What the task asks »
Copy every line below word for word, and leave out the pictures.

— begin Task material —

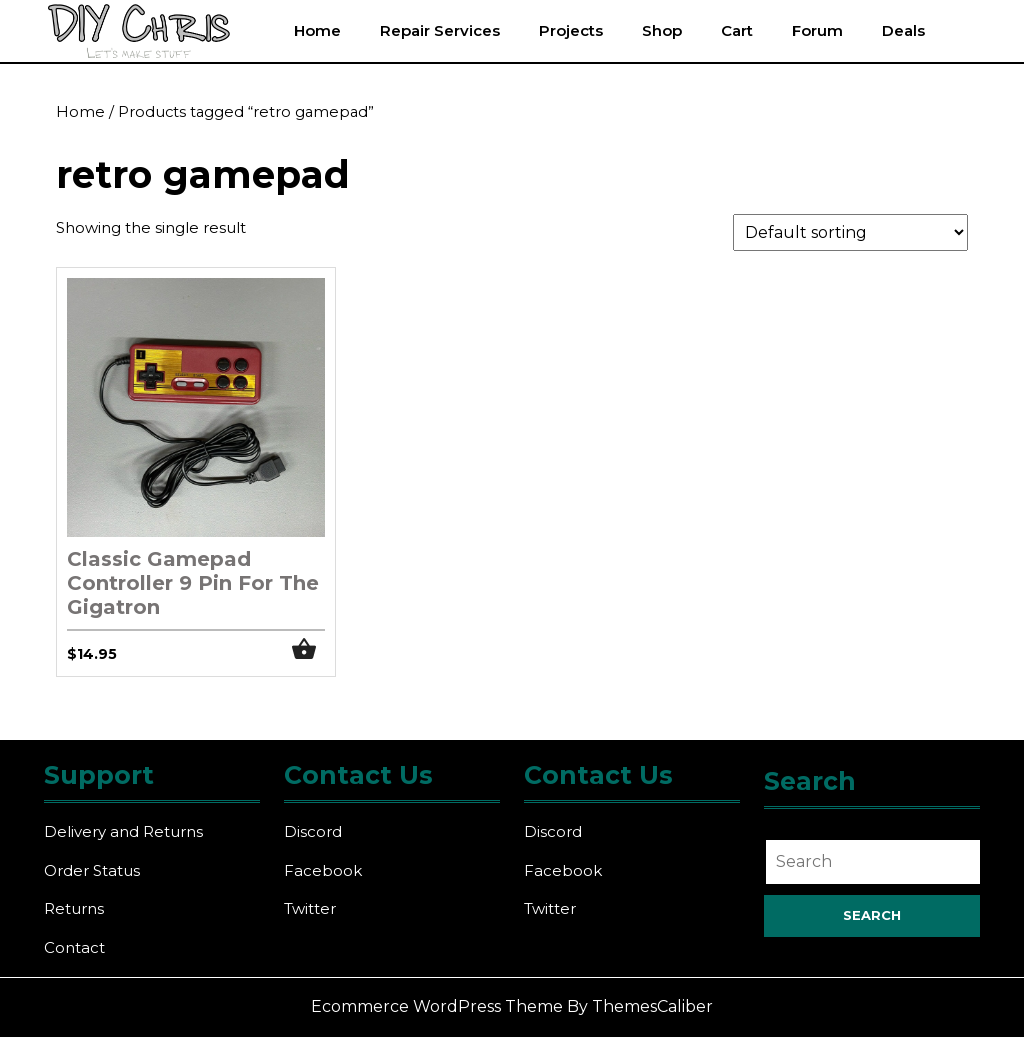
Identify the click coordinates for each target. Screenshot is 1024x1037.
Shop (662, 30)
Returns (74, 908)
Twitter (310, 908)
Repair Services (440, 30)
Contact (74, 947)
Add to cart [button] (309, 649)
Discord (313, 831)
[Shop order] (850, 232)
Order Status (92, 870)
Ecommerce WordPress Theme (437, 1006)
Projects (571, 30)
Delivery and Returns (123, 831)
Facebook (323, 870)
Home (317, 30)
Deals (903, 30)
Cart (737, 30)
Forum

— end Task material —

Solution below »
Identify the click coordinates for each target. Screenshot is 1024x1037.
Shop (662, 30)
Returns (74, 908)
Twitter (310, 908)
Repair Services (440, 30)
Contact (74, 947)
Add to cart [button] (309, 649)
Discord (313, 831)
[Shop order] (850, 232)
Order Status (92, 870)
Ecommerce WordPress Theme (437, 1006)
Projects (571, 30)
Delivery and Returns (123, 831)
Facebook (323, 870)
Home (317, 30)
Deals (903, 30)
Cart (737, 30)
Forum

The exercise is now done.